A new study by researchers at the University of Cincinnati suggests that experiencing brief periods of blocked blood flow may condition a person to survive a full-blown heart attack later.
The five-year laboratory study showed that experiencing short periods of stress, either from reduced blood flow or high blood pressure, activates a protective molecular pathway in the heart called JAK-STAT, which protects the heart muscle.
Dr. Karyn Butler, a surgeon-scientist at the university, says that the JAK-STAT pathway can help precondition and protect the heart from damage caused when blood flow is restored after a period of decreased flow, as occurs after a heart attack.
"These mini stress tests appear to push the heart muscle into an adaptive state where it gets used to how long-term stress feels. This preconditioning helps the heart muscle better tolerate longer episodes of compromised blood flow," she said.
Writing about the findings in the American Journal of Physiology: Heart and Circulatory Physiology, the researcher revealed that she wasted to determine how she could help patients with heart disease from high blood pressure tolerate cardiac ischemia, which occurs when vessels become narrowed or blocked and results in a dangerous reduction of blood flow to the heart.
With a view to studying the heart's response to restored blood flow after cardiac ischemia and in the presence of hypertension, Butler developed a hypertrophied (enlarged) animal heart model to mimic the conditions of heart enlargement and congestive heart failure in humans.
The enlarged heart model was then made to experience a series of short periods of blood flow blockage, in order to see what happens in humans with serious heart disease.
The researchers observed that such mini stress tests activated the dormant JAK-STAT pathway, which helped protect the muscle from injury when blood flowed back into the heart.
"The concept is similar to how we approach a new physical fitness regimen: incremental steps. You wouldn't try to condition yourself for a marathon by running 10 miles on your first day of training. You'd prepare yourself incrementally," said Butler.

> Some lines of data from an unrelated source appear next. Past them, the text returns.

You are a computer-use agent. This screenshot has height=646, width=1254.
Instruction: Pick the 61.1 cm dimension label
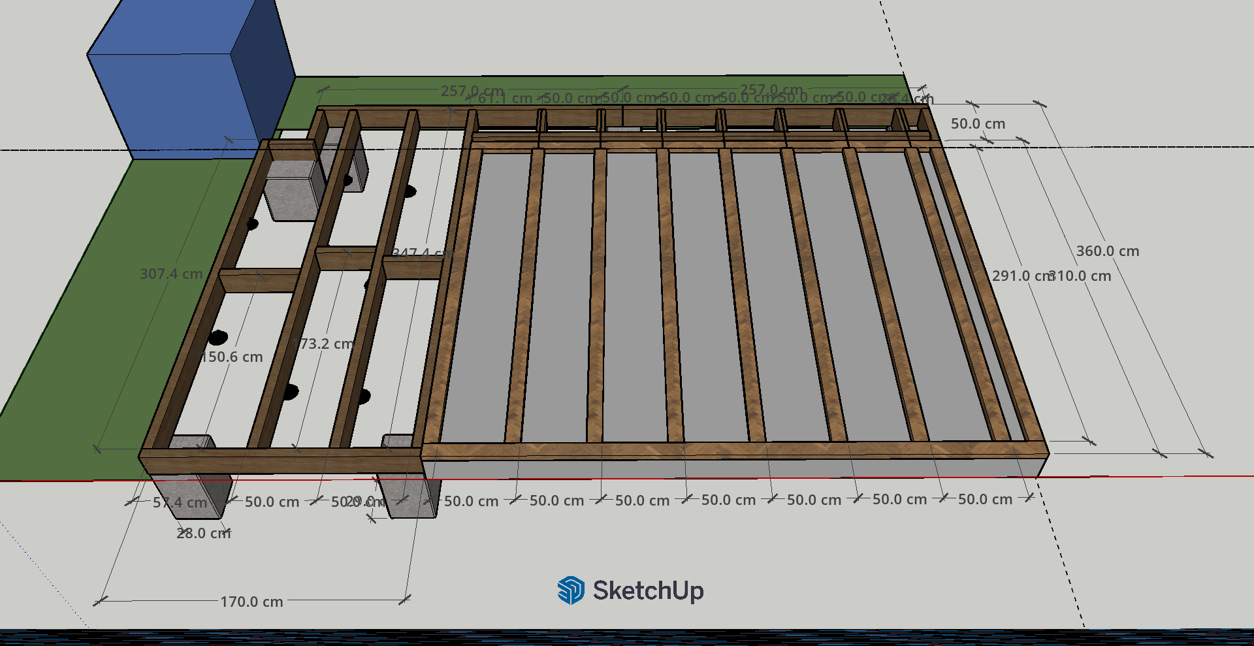pyautogui.click(x=505, y=99)
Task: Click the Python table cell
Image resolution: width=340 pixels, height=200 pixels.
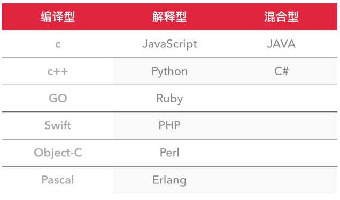Action: (x=169, y=71)
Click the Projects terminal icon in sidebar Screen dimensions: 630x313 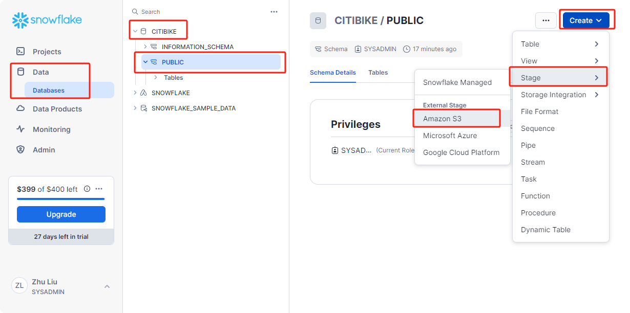click(20, 52)
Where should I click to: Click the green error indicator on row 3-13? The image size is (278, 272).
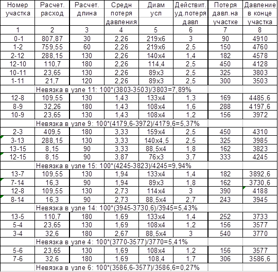pyautogui.click(x=2, y=137)
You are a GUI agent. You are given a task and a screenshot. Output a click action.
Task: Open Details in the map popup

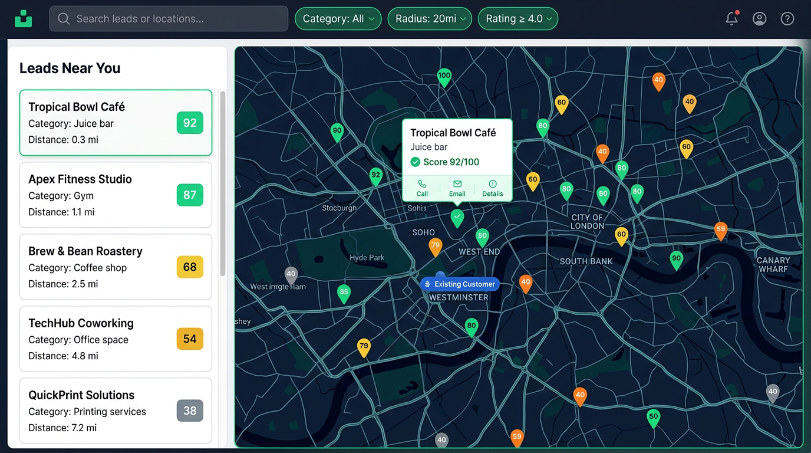pyautogui.click(x=493, y=188)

"The body appears to be doing the same thing when it comes to the heart. Patients often endure short periods of reduced blood flow before the blockage causes irreversible cardiac damage. When the JAK-STAT pathway is activated, however, it appears to have a protective effect and may help the heart recover," she added.
Butler said that revealing the underlying molecular mechanisms might enable scientists to develop drugs that could harness the protective benefits of the JAK-STAT pathway selectively, and help patients avoid debilitating heart injuries.
She is now planning to compare the effects of the JAK-STAT pathway between normal hearts and diseased hearts, similar to those of patients at a higher risk of heart attack.